**Task brief:**
Produce a perfect copy of the listing, matching each line.
(Data shown Opens)
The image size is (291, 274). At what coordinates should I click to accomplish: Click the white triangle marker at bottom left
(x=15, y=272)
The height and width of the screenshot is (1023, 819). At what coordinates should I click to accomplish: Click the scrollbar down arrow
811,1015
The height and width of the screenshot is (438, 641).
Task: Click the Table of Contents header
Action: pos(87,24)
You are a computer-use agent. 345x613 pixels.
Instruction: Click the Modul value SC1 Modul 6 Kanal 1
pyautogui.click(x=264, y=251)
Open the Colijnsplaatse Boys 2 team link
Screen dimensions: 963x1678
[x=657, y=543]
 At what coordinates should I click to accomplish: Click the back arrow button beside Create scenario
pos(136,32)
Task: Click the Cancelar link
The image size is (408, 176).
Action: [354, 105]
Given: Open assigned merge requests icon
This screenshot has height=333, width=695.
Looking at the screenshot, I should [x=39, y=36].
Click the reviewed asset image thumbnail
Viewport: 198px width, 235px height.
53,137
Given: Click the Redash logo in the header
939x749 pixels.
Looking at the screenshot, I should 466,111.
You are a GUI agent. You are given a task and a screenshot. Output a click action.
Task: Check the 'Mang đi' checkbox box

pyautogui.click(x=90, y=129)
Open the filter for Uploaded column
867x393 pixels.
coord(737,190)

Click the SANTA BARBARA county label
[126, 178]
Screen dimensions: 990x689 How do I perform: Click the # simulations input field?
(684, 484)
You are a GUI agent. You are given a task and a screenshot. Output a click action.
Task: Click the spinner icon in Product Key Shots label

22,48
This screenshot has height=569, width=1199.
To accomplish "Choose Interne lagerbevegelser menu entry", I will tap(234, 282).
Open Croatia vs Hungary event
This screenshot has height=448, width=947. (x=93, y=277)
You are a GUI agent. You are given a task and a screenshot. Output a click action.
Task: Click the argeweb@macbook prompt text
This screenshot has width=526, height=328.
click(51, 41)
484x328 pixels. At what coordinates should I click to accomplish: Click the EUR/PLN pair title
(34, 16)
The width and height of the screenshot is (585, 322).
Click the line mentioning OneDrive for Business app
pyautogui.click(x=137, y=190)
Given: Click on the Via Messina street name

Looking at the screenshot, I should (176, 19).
(Data shown Closes)
**Answer box:**
The image size is (291, 274). At what coordinates should I click to accomplish: Click the white triangle marker at bottom left
(x=15, y=272)
The height and width of the screenshot is (1023, 819). At what coordinates should I click to accomplish: Click the scrollbar down arrow
811,1015
The height and width of the screenshot is (438, 641).
Task: Click the Table of Contents header
Action: pos(87,24)
You are a computer-use agent. 345x613 pixels.
Instruction: Click the Modul value SC1 Modul 6 Kanal 1
pyautogui.click(x=264, y=251)
Open the Colijnsplaatse Boys 2 team link
Screen dimensions: 963x1678
[x=657, y=543]
 At what coordinates should I click to accomplish: Click the back arrow button beside Create scenario
pos(136,32)
Task: Click the Cancelar link
The image size is (408, 176).
Action: [354, 105]
Given: Open assigned merge requests icon
This screenshot has height=333, width=695.
Looking at the screenshot, I should [x=39, y=36].
Click the reviewed asset image thumbnail
Viewport: 198px width, 235px height.
53,137
Given: Click the Redash logo in the header
939x749 pixels.
Looking at the screenshot, I should 466,111.
You are a GUI agent. You are given a task and a screenshot. Output a click action.
Task: Check the 'Mang đi' checkbox box

pyautogui.click(x=90, y=129)
Open the filter for Uploaded column
867x393 pixels.
coord(737,190)

Click the SANTA BARBARA county label
[126, 178]
Screen dimensions: 990x689 How do I perform: Click the # simulations input field?
(684, 484)
You are a GUI agent. You are given a task and a screenshot. Output a click action.
Task: Click the spinner icon in Product Key Shots label

22,48
This screenshot has height=569, width=1199.
To accomplish "Choose Interne lagerbevegelser menu entry", I will tap(234, 282).
Open Croatia vs Hungary event
This screenshot has height=448, width=947. (x=93, y=277)
You are a GUI agent. You are given a task and a screenshot. Output a click action.
Task: Click the argeweb@macbook prompt text
This screenshot has width=526, height=328.
click(51, 41)
484x328 pixels. At what coordinates should I click to accomplish: Click the EUR/PLN pair title
(34, 16)
The width and height of the screenshot is (585, 322).
Click the line mentioning OneDrive for Business app
pyautogui.click(x=137, y=190)
Given: Click on the Via Messina street name

Looking at the screenshot, I should (176, 19).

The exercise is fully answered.